#### [REQUIRED TASKS]
1. Based on the passage about the mutant vehicles, do the statements below agree with it? Answer yes or no for each, and quote the words of the passage that decide it.
(a) Rabid Transit was made from items gathered at a local junk yard in Eureka.
(b) Never Was Haul was born in Eureka.
(c) The large vase vehicle changed colors at night.
2. Report every line of the entries that contains the string "point".

#### [EXCERPTED PASSAGE]
Duane Flatmo lives in Eureka California, a short 3 plus hours away from where I live and a million miles away in imagination. Wanting to create a new creature, he struggled with a concept that would live up to his fantastic El Pulpo Mechanico.

Rabid Transit was his answer. Like El Pulpo, Rabid Transit was created from items gathered at a local junk yard in Eureka. Note El Pulpo’s legs made out of abandoned barrels.



Never Was Haul comes as a Victorian home on wheels with a cow catcher on the front. (Cow catchers are what trains use to put on the front of their engines to remove cattle, moose and buffalo from the tracks.) Born in Berkeley as part of the steam punk art movement, Never Was Haul has been to Burning Man many times.




For sheer fun, I’d have to list the large vase mutant vehicle shown below as a top candidate. I was even more entertained when I discovered it changed colors at night.

#### [TASK INPUTS]

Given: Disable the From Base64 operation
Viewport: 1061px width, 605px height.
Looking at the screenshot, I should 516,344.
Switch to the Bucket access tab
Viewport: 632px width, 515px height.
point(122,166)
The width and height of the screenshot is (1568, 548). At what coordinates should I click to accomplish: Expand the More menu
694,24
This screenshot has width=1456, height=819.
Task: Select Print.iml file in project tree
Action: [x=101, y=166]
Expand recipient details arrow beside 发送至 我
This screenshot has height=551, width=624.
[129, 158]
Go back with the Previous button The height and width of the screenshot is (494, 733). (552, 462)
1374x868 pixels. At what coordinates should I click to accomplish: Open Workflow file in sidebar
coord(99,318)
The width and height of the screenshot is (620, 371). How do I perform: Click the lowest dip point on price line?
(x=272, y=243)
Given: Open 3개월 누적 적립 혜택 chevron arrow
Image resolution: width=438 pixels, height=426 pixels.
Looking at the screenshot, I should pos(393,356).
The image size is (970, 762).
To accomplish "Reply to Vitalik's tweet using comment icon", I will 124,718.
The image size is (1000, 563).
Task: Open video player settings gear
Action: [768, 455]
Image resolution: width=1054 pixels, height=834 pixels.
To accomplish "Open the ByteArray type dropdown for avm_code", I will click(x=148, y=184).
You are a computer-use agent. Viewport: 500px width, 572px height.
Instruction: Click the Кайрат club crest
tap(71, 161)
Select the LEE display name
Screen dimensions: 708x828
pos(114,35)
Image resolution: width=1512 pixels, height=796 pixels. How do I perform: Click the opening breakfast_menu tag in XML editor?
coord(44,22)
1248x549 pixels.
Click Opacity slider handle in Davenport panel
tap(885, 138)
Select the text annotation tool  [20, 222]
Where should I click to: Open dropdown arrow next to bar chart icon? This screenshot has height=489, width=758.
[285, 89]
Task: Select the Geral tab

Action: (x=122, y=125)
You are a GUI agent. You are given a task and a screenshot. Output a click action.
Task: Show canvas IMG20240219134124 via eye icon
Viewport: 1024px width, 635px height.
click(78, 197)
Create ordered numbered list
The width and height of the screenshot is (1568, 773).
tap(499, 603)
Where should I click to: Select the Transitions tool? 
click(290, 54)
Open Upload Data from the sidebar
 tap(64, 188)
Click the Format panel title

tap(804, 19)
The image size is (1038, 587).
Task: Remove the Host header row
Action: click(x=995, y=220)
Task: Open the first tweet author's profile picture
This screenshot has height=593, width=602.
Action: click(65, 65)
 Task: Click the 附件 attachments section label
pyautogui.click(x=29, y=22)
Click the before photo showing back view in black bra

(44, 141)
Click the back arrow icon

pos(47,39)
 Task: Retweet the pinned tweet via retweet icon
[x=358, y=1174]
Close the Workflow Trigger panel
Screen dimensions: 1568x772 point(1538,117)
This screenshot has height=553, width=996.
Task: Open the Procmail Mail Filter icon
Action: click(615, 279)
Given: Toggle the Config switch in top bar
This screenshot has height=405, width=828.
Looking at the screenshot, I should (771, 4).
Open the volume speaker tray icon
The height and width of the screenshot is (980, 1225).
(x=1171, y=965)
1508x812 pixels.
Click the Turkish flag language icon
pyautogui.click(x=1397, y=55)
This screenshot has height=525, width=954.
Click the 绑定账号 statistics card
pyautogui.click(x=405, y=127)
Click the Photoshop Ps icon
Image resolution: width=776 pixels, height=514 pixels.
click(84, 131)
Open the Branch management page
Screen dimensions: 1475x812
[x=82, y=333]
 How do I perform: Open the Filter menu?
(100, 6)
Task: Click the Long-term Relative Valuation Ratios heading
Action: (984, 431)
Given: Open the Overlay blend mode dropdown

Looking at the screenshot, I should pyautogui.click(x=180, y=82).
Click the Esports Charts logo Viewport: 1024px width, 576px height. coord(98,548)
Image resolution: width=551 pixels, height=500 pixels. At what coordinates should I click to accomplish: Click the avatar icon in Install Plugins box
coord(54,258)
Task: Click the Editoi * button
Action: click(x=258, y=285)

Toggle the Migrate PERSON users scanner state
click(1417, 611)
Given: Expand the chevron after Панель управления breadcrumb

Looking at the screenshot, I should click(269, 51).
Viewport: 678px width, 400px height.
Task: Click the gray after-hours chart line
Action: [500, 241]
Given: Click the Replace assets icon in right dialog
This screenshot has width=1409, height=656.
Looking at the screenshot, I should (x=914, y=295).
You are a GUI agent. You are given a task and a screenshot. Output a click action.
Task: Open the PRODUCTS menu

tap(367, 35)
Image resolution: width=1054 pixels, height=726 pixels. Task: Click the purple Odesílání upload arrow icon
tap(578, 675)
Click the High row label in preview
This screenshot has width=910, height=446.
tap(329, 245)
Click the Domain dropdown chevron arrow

#### [RESULTS FOR THE EXERCISE]
1.
(a) Yes: "Like El Pulpo, Rabid Transit was created from items gathered at a local junk yard in Eureka."
(b) No: "Born in Berkeley as part of the steam punk art movement"
(c) Yes: "I discovered it changed colors at night."

2.
point(122,166)
The width and height of the screenshot is (620, 371). How do I perform: Click the lowest dip point on price line?
Screen dimensions: 1568x772 point(1538,117)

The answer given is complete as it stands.